İLK DERECE MAHKEMESİNİN KARARININ ÖZETİ: İlk Derece Mahkemesi 28/06/2022 tarih ve 2022/457 Esas sayılı Ara Kararı ile; “Mevcut durumda meydana gelebilecek bir değişme nedeniyle hakkın elde edilmesinin önemli ölçüde zorlaşacağından ya da tamamen imkânsız hâle geleceğinden veya gecikme sebebiyle bir sakıncanın yahut ciddi bir zararın doğacağından endişe edilmesi hâllerinde, uyuşmazlık konusu hakkında ihtiyati tedbir kararı verilebilir(HMK m. 389/1).
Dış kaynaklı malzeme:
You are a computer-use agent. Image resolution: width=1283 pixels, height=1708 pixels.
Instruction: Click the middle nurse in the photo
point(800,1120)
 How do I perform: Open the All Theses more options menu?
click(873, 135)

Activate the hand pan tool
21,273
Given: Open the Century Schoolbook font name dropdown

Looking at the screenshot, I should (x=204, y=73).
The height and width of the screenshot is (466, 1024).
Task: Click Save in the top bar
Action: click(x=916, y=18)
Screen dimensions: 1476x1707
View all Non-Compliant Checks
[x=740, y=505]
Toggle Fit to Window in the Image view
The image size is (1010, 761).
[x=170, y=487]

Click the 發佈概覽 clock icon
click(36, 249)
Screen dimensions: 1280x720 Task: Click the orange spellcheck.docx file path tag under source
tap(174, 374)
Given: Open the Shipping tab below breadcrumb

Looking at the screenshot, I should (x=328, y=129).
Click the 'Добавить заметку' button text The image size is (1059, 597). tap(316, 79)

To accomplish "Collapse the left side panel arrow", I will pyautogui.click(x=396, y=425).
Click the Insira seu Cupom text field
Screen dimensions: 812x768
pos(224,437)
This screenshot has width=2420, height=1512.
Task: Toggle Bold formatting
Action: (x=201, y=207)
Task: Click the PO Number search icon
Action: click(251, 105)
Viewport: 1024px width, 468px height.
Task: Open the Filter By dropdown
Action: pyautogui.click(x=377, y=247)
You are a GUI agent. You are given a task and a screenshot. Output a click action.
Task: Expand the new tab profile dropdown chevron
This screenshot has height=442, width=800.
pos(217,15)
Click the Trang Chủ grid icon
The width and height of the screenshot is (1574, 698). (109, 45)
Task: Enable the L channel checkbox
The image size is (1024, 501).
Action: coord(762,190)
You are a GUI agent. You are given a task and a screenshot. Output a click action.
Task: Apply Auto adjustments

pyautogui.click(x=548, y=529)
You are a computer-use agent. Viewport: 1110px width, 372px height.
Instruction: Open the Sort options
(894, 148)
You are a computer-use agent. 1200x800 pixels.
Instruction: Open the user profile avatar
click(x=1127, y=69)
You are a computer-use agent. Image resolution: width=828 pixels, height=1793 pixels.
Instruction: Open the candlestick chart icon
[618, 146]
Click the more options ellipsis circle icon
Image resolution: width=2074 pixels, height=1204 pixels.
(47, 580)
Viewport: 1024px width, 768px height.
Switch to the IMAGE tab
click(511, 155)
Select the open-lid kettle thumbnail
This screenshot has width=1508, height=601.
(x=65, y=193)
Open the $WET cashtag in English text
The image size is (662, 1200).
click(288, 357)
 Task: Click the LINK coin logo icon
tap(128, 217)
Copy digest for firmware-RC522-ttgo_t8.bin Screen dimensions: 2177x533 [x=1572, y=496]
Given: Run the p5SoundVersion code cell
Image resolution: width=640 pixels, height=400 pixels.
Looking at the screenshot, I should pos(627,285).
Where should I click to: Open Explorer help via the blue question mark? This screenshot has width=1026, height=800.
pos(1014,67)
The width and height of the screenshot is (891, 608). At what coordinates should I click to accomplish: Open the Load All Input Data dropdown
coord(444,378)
Talep edenin haklarının derhâl korunmasında zorunluluk bulunan hâllerde, hâkim karşı tarafı dinlemeden de tedbire karar verebilir(HMK m. 390/1). Tedbir talep eden taraf, dilekçesinde dayandığı ihtiyati tedbir sebebini ve türünü açıkça belirtmek ve davanın esası yönünden kendisinin haklılığını yaklaşık olarak ispat etmek zorundadır(HMK m. 390/2). Yapılan inceleme sonunda sunulan deliller, çek sureti, iddia ve beyanlar ile tüm dosya mündericatı incelenip hep birlikte değerlendirildiğinde; her ne kadar davacı vekili tarafından ödemeden men kararı talep edilmiş ise de, bedelsiz kaldığı iddia edilen dava konusu çekin ürün tedariki için verilip verilmediği, çek karşılığında ürünün teslim alınıp alınmadığına dair davacı tarafından somut belge ibraz edilmediğinden” gerekçesi ile talebin reddine karar verilmiş ve verilen karara karşı davacı vekili tarafından istinaf kanun yoluna başvurulmuştur.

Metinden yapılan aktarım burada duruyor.